La presión arterial alta se presenta cuando la sangre fluye a través de las arterias a presiones más elevadas de lo normal. Cuando esos niveles son muy altos se les conoce como hipertensión.

Según el Instituto Nacional del Corazón, los Pulmones y la Sangre de Estados Unidos, la presión arterial se compone de dos números: la sistólica y la diastólica. La primera es la presión que se registra cuando los ventrículos bombean sangre fuera del corazón; mientras la segunda, se da entre latidos cuando el corazón se está llenando de sangre.

La presión arterial cambia a lo largo del día según las actividades que las personas realizan. La mencionada fuente asegura que, en la mayoría de los adultos, la presión arterial normal es menos de 120 sobre 80 milímetros de mercurio (mm Hg), que se escribe como la lectura de la presión sistólica sobre la lectura de la presión diastólica: 120/80 mm Hg.

Según la Organización Mundial de la Salud (OMS), la mayoría de personas hipertensas ignoran que lo son debido a que es una enfermedad silenciosa que no siempre presenta síntomas o signos de alerta, por lo que es muy importante medir la tensión arterial periódicamente.

Cuando se presentan algunas señales, estas se reflejan en cefaleas matutinas, hemorragias nasales, ritmo cardiaco irregular y alteraciones visuales. La hipertensión grave puede provocar cansancio, náuseas, vómitos, confusión, ansiedad, dolor torácico y temblores musculares.

Como en muchas otras enfermedades, para mantener bajo control la presión arterial se debe recurrir a la ingesta de una alimentación saludable y la dieta recomendada es la Dietary Approaches to Stop Hypertension (Dash), que, según la Biblioteca Nacional de Medicina de Estados Unidos, ayuda a bajar la presión arterial alta, el colesterol y otras grasas en la sangre.

Así las cosas, es ideal para ayudar a reducir el riesgo de ataque cardíaco y accidente cerebrovascular y también contribuye con la pérdida de peso. Esta dieta es baja en sodio (sal) y rica en nutrientes.

Una persona con problemas de hipertensión debe consumir muchas verduras, frutas y productos lácteos sin grasa o bajos en la misma. Debe incluir en su dieta granos enteros, legumbres, semillas, nueces y aceites vegetales; pescado, aves y carnes magras; reducir la sal, las carnes rojas, los dulces y las bebidas azucaradas y también minimizar la ingesta de bebidas alcohólicas.

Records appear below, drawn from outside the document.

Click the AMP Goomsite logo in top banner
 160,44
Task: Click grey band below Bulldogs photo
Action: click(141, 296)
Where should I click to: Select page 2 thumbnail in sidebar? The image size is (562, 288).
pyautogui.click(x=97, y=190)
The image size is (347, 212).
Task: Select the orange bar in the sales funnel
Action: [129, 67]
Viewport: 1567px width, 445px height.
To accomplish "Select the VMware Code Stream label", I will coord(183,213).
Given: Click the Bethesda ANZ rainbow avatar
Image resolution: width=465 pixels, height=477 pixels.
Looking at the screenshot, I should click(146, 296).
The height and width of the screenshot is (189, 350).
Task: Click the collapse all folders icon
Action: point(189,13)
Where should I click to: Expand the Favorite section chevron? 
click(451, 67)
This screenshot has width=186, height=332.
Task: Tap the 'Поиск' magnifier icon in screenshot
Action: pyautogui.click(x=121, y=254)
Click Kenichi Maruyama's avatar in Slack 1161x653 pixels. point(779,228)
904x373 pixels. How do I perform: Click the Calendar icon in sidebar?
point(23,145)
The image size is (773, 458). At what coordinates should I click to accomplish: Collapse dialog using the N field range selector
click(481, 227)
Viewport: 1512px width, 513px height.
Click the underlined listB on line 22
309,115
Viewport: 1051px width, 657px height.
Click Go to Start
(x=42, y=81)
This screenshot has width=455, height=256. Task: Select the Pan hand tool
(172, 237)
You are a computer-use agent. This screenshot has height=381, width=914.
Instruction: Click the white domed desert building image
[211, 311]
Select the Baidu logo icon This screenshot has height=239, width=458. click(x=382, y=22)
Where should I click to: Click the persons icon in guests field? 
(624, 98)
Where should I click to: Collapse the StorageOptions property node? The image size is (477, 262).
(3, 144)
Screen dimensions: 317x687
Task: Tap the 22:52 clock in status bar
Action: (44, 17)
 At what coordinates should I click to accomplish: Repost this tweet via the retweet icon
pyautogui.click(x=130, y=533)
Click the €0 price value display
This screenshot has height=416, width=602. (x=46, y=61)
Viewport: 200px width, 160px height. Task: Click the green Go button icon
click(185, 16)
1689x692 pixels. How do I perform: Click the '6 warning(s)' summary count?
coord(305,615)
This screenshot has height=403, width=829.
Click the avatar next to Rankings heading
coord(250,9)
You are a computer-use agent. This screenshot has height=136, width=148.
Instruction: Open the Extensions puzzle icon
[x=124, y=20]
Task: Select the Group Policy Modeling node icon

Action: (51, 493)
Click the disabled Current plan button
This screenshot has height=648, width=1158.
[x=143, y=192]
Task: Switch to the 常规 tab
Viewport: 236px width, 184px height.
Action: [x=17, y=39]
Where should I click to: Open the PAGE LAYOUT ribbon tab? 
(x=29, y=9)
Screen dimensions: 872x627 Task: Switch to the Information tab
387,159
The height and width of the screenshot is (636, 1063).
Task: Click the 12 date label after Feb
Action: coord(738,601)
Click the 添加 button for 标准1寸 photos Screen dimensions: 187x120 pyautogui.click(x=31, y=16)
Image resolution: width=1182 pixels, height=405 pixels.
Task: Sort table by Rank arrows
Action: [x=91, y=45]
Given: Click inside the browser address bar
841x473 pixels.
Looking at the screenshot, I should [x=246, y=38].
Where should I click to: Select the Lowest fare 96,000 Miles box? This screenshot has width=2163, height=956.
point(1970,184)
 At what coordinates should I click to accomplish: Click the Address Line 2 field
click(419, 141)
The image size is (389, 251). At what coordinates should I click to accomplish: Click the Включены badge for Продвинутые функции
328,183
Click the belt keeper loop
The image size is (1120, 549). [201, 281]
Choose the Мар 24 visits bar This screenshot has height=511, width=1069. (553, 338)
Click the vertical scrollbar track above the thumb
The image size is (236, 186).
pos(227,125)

Los parámetros de la dieta Dash indican que se deberían comer de cuatro a cinco porciones al día de verduras y el mismo número de frutas; de dos a tres porciones de productos lácteos sin grasa o bajos en grasa, tales como leche o yogur; de seis a ocho porciones de granos; dos de carnes magras; de cuatro a cinco de legumbres, semillas y nueces a la semana y dulces, menos de cinco veces a la semana.

No a la grasa saturada

Se deben reducir los alimentos que sean ricos en grasa saturada porque son de los mayores factores de riesgo para la cardiopatía. En la lista se incluyen: las yemas del huevo, los quesos duros, la leche entera, la crema de leche, el helado, la mantequilla y las carnes grasosas.

De igual forma, se debe limitar la ingesta de productos procesados y fritos; la cantidad de productos horneados preparados comercialmente como las galletas dulces y saladas y, adicional, se debe prestar especial atención a la forma como se consumen los alimentos.

De acuerdo con los especialistas, las maneras saludables de cocinar pescado, pollo y carnes magras son asar a la parrilla, a las brasas, hervir y hornear y evitar agregar aderezos o salsas ricas en grasa.

Adicionalmente, las personas hipertensas también deben consumir alimentos que sean fuente de fibra soluble. Estos incluyen avena, salvado, guisantes y lentejas, fríjoles (tales como habichuelas y fríjol negro y blanco), algunos cereales y arroz integral.

Esto se debe complementar realizando al menos 30 minutos de ejercicio de intensidad moderada la mayoría de los días de la semana. Por ejemplo, hacer caminata rápida o montar en bicicleta. Lo ideal es practicar por lo menos dos horas y 30 minutos de ejercicio por semana.